La mujer lo mira, fumando.

—Y supongo que tampoco debería preguntar quién eres tú —continúa Barbosa.

—Soy la Madre Nieve —dice ella.

¿La Madre Nieve? —repite él, sonriendo—. ¿Qué le pasa aquí a todo el mundo con los nombres? ¿Quién voy a ser yo? ¿El Fiel Juan?

La mujer hace una mueca despectiva.

—Eres demasiado alto para ser el Fiel Juan —dice—. Además, ya tuvimos uno.

La mujer apura su cigarrillo y lo tira en la nieve. Barbosa señala con la cabeza el sur del valle, en dirección a la torre blanca y roja del repetidor.

—Eso de ahí es España, ¿verdad? —dice—. Estamos al otro lado de la frontera. —Se hurga en el bolsillo y saca la corona del edelweiss—. Encontré esto. La joya de la flora pirenaica.

—La curiosidad mató al gato —dice ella.

—Blanco y sus amigos me dejaron aquí porque hasta aquí podían llegar —sigue diciendo Barbosa—. Es peligroso para ellos. Imagino que la gendarmería tiene patrullas de montaña por toda esta zona. —Señala la cabaña con su cigarrillo—. Este refugio es una especie de buzón. Aquí se deja el correo y luego alguien viene a buscarlo.

La Madre Nieve se queda mirando fijamente a Barbosa. Hay algo extraño en su forma de mirar fijamente, y Barbosa tarda un momento en darse cuenta de qué es: da la impresión de que lo está mirando con el ojo ciego. Una ráfaga de viento helado lo obliga a arrebujarse dentro de su manta.

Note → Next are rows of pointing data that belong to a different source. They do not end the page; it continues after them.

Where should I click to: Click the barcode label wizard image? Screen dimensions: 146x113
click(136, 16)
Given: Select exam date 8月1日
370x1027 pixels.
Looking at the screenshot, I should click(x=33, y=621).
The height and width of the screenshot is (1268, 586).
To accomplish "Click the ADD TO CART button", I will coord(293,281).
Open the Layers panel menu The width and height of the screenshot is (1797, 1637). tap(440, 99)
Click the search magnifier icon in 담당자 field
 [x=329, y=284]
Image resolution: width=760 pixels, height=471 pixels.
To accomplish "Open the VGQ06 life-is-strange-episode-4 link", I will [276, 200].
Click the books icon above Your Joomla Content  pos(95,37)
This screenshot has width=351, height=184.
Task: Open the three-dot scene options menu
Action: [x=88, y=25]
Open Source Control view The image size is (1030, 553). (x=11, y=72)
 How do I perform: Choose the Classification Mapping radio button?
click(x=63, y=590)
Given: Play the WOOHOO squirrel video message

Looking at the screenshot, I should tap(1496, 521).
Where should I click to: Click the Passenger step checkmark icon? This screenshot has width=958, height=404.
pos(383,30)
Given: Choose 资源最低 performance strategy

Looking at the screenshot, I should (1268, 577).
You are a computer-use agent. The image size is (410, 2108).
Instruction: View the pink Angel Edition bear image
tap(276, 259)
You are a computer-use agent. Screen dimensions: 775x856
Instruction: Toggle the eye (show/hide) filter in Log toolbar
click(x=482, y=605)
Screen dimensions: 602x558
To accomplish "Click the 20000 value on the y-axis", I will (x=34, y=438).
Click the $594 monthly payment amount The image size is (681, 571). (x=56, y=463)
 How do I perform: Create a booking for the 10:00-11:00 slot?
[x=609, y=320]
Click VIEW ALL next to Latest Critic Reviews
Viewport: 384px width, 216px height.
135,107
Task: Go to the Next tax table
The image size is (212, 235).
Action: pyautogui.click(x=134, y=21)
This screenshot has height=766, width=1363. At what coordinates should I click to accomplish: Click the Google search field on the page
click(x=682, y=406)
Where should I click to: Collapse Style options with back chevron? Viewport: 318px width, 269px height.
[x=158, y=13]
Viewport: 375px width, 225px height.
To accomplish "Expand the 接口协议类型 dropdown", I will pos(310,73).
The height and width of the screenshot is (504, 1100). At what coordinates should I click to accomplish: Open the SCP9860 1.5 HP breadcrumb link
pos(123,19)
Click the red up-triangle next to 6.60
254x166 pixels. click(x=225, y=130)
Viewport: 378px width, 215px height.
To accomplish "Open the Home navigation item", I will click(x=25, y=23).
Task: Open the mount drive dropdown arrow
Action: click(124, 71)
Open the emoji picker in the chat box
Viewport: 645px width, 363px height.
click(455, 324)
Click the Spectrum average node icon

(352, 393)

—No eres demasiado simpática, ¿lo sabes? —balbucea Barbosa, aterido.

La mujer señala con la cabeza los botines de cuero que lleva Barbosa en los pies.

—Entra ahí y corta un trozo de la manta. Y átatela alrededor de los pies. Con esos zapatos no vas a llegar a ningún lado. Y nos espera una caminata bien larga.